Here’s what Moore wrote:

Not everything is being “disrupting” tho. Only the easy or non essential things are being disrupted. Cancer, bigotry, hunger, you know the “hard” stuff—not so much. Ain’t no college boys trying to solve those problems, no VCs funding the disruption of those things. The stuff that does not “need” to be disrupted is being “disrupted” at an alarming rate. Just call a taxi or drive yourself,lol. Do we really “need” self driving cars? Nope. We need to start “disrupting” the hard things, not the silly/dumb/non essential tasks/product/services/etc.

To be honest I’m not used to thoughtful comments. More typical is spam, self promotion or gleefully pointing out my spelling or grammar errors. This was the best of all because it got me thinking, and it’s hard to argue with his thesis — the guy is spot on.

We are wasting our time, our money and our brainpower on solving non-problems while ignoring the real difficulties we face as a society.

Maybe it’s time to devote ourselves to bigger issues, to commit to the right stuff and use technology to bring out the very best in us.

Maybe we should stop glorifying developers who look for ways to eliminate humans from the equation and use our brain power to create the next generation of jobs.

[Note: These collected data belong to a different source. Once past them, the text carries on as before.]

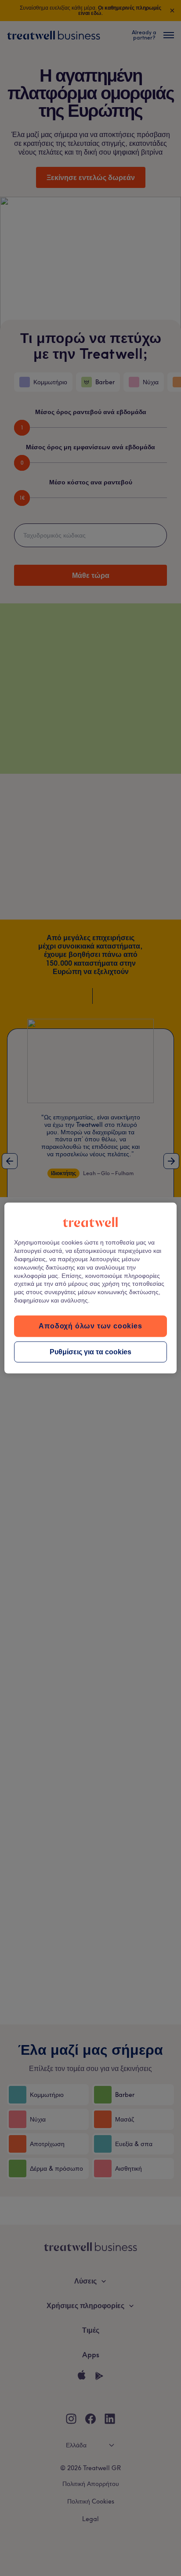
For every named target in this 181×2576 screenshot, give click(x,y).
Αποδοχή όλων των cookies (90, 1326)
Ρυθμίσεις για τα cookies (90, 1351)
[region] (90, 1288)
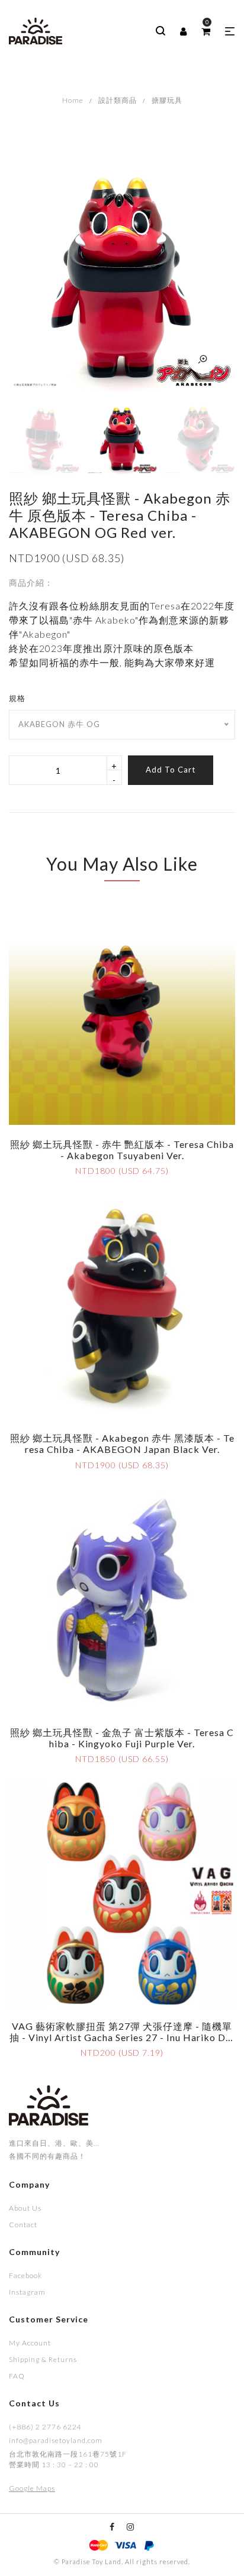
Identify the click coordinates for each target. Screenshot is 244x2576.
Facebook (25, 2275)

Maybe like President Obama’s Cancer Moonshot we need to encourage our best and brightest to solve these foundational problems around population, clean water, feeding the world and reducing human misery.

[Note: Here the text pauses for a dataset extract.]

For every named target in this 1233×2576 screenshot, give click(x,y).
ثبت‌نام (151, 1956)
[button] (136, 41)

Maybe we need more programs like Thorn’s Silicon Valley innovation lab devoted to using technology to fight child sexual abuse or TechCrunch’s own Mike Butcher bringing together experts from UNICEF and local NGOs to find ways to use tech to ease the refugee crisis in Syria.

Maybe we don’t need another messaging app or a better way to get from point a to point b. Maybe our needs are more fundamental than that.

Maybe it’s time we devoted at least a portion of the billions in venture capital being invested in those other things, toward making the world a better place, to using tech for good and disrupting the right stuff for a change.